Fluid-motion effects on the dynamics of thermal frontal polymerization

Thermal frontal polymerization (FP) is a process that rapidly converts liquid monomer solutions into solid polymers via self-sustaining exothermic reaction fronts. It is a promising method for polymer manufacturing because it is fast and energy-efficient. However, it is susceptible to chemical and thermo-convective instabilities that degrade product quality. In extreme cases, such instabilities can even quench the entire process. Typically, FP is modeled via a system of single-phase reaction-diffusion equations. However, our current understanding of the effects of fluid motion remains incomplete. In order to bridge this gap, we recently developed a two-phase flow model for FP based on a mixture-theoretic formalism. It treats the liquid reactants and the solid polymer as two separate interacting continua and accounts for fluid motion via a dynamic momentum-balance law.

In this talk, we present a numerical study of FP based on this model.
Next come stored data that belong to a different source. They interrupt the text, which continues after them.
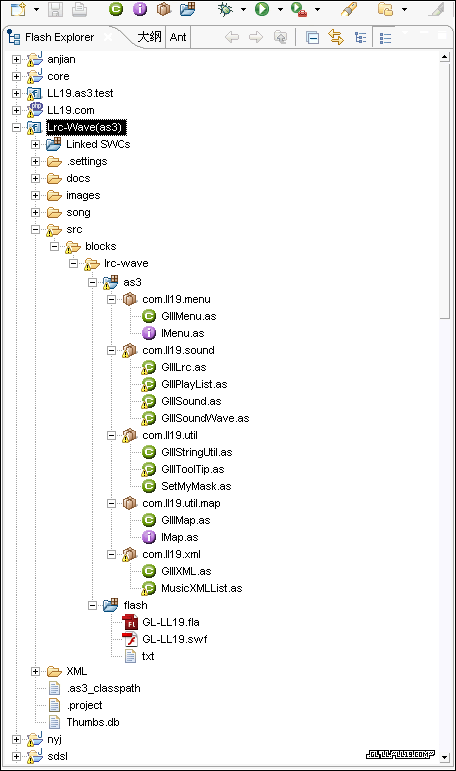This screenshot has width=456, height=771.
Task: Collapse the com.ll19.sound package
Action: pyautogui.click(x=112, y=351)
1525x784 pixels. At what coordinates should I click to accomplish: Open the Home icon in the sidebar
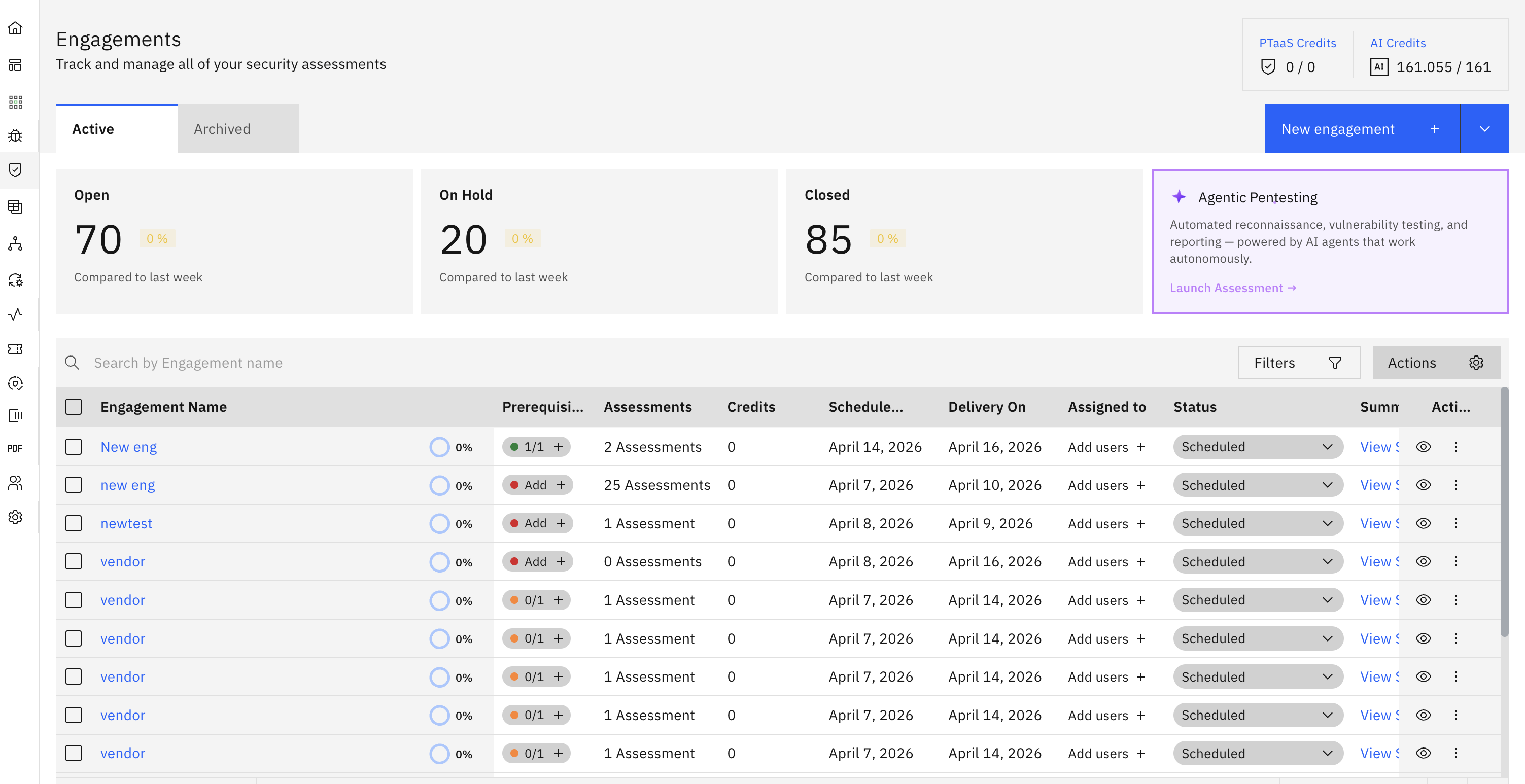click(x=15, y=28)
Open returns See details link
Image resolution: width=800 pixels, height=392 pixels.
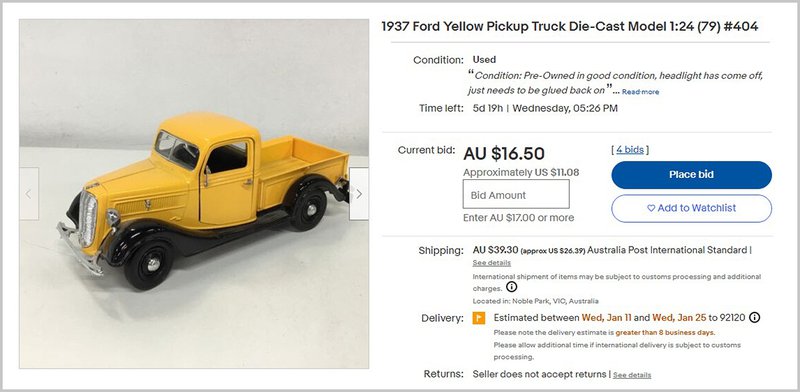click(x=632, y=375)
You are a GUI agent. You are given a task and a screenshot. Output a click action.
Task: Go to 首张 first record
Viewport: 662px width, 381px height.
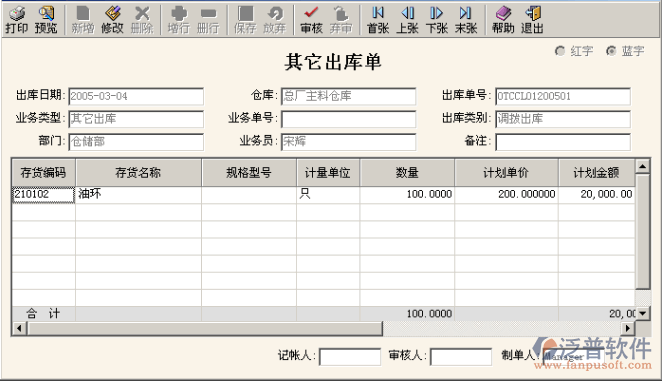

First, we outline the governing equations and provide results from validation tests. Then, we present numerical results from 1D and 2D simulations. Our discussion focuses on the effect of fluid motion on the evolution of the front instabilities and the advancement of the polymerization process. According to our simulations, fluid motion alters considerably the key properties of the front such as propagation speed, amplitude of temperature oscillations, conversion rate to solid polymer and others.